- Type: Formation
- Unit of: Munising Group (IN, MI, WI), Knox Group (IL), Tunnel City Group (IA, MN, WI)
- Sub-units: Birkmose Member (MO), Davis Member (IL), Derby-Doe Run Member (IL), Ironton Member (IL, WI, MI), Mazomanie Member (WI), Reno Member (MO, MN, WI), Tomah Member (MO)
- Underlies: Potosi Dolomite and St. Lawrence Formation
- Overlies: Ironton Sandstone

Location
- Region: Illinois, Indiana, Iowa, Michigan, Minnesota, Missouri, Ohio, and Wisconsin
- Country: United States

= Franconia Formation =

Geologic formation in the upper mid-western United States

The Franconia Formation is a geologic formation in the upper mid-western United States, with outcroppings found in Illinois, Indiana, Iowa, Michigan, Minnesota, Missouri, Ohio, and Wisconsin.

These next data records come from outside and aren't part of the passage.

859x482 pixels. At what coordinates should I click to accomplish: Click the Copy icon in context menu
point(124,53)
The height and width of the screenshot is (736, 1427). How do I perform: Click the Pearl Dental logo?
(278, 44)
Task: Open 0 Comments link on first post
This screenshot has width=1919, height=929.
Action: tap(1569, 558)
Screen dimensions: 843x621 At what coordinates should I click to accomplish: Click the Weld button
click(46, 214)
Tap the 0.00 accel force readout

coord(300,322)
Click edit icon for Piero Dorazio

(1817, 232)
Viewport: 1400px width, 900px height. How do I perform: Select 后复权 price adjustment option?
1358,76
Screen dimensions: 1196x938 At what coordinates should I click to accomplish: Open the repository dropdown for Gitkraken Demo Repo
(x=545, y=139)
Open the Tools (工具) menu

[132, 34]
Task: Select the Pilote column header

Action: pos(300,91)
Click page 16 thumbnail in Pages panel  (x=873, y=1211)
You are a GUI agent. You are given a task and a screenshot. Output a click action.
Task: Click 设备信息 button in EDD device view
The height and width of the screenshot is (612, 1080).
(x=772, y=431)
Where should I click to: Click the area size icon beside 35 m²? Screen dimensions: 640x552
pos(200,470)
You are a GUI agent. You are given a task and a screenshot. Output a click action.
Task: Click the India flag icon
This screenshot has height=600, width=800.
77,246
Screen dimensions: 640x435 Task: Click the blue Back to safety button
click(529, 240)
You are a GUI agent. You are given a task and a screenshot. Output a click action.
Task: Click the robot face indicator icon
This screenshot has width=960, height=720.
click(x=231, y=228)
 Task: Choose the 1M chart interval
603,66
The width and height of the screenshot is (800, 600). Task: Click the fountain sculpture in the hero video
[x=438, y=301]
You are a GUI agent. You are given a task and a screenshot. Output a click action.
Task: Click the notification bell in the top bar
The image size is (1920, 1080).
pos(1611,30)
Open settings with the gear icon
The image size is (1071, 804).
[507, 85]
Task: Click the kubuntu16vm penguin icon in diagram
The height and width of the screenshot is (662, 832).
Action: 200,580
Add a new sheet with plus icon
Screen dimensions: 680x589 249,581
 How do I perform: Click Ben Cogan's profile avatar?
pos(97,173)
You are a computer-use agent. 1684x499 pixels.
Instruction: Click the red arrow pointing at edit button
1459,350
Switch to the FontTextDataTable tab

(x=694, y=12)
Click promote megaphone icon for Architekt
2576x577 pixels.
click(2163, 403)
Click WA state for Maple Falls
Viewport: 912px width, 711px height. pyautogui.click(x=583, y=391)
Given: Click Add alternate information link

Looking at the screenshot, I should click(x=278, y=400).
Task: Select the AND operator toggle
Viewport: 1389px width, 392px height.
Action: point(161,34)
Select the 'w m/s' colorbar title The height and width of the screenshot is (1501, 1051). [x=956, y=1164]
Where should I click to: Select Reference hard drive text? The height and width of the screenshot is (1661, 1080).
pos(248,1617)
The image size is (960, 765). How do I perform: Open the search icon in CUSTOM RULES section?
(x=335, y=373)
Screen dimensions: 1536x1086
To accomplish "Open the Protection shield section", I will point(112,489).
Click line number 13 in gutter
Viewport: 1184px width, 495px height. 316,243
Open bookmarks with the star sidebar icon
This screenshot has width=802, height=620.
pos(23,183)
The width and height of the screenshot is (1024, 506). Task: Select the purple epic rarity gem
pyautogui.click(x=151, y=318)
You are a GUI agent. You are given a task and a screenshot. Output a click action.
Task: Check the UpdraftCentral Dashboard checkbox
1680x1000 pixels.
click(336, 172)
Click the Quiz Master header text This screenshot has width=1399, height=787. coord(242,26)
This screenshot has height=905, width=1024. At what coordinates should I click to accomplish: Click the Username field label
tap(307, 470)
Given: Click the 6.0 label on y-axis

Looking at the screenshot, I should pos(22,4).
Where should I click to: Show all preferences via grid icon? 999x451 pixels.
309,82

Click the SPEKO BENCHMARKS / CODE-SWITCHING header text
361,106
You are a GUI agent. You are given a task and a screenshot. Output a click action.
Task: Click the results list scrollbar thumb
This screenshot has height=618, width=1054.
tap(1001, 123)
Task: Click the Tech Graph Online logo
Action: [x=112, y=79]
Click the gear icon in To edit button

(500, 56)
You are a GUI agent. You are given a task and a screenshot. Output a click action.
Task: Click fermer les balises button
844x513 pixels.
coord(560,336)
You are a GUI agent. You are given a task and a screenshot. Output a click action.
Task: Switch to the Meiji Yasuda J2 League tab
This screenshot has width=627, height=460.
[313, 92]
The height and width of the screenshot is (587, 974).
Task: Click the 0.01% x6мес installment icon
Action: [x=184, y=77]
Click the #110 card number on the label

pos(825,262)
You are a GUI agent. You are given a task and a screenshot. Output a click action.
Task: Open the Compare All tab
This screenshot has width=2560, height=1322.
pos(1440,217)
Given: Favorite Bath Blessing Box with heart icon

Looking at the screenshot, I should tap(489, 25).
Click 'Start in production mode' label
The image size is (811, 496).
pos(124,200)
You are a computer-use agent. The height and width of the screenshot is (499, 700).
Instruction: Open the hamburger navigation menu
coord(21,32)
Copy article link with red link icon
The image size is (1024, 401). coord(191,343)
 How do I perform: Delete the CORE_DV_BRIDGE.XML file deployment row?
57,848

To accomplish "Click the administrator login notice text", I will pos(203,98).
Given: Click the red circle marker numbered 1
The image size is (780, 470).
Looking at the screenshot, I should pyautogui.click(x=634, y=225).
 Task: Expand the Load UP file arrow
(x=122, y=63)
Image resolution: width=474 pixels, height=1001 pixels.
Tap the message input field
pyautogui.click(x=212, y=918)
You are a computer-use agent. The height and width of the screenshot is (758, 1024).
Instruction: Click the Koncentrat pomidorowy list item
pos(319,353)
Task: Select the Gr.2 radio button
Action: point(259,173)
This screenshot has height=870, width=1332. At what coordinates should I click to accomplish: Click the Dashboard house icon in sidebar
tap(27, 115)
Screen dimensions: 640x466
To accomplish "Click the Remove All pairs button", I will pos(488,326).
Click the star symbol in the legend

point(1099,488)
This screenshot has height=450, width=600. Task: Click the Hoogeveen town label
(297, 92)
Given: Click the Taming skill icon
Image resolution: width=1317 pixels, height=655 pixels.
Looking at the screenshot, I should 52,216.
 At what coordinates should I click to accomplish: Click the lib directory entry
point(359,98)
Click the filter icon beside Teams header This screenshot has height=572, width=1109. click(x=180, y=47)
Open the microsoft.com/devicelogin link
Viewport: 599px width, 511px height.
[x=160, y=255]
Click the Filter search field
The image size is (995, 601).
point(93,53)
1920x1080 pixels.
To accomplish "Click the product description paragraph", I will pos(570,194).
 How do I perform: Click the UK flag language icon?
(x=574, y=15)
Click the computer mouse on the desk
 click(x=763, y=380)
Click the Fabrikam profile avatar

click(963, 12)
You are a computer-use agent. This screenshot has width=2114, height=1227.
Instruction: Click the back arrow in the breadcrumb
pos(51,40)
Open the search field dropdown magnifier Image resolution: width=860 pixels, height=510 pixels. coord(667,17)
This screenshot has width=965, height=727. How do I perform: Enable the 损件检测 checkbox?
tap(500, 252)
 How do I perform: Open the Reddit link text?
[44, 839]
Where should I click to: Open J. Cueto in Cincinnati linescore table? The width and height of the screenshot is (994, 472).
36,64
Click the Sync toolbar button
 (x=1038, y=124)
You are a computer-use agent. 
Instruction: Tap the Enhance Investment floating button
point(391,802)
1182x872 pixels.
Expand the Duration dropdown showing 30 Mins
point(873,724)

It preserves fossils dating back to the Cambrian period. It was named the Franconia Formation due to the first published documentation of exposures in vicinity of Franconia, Minnesota in the 1897 Ph.D. dissertation by Charles P. Berkley at the University of Minnesota titled Geology of the St. Croix Dalles. The Franconian stratigraphic stage was named after this formation.

The formation consists of fine-grained dolomitic sandstone with interbedded shaly zones, becoming more dolomitic towards the east and south of its extent.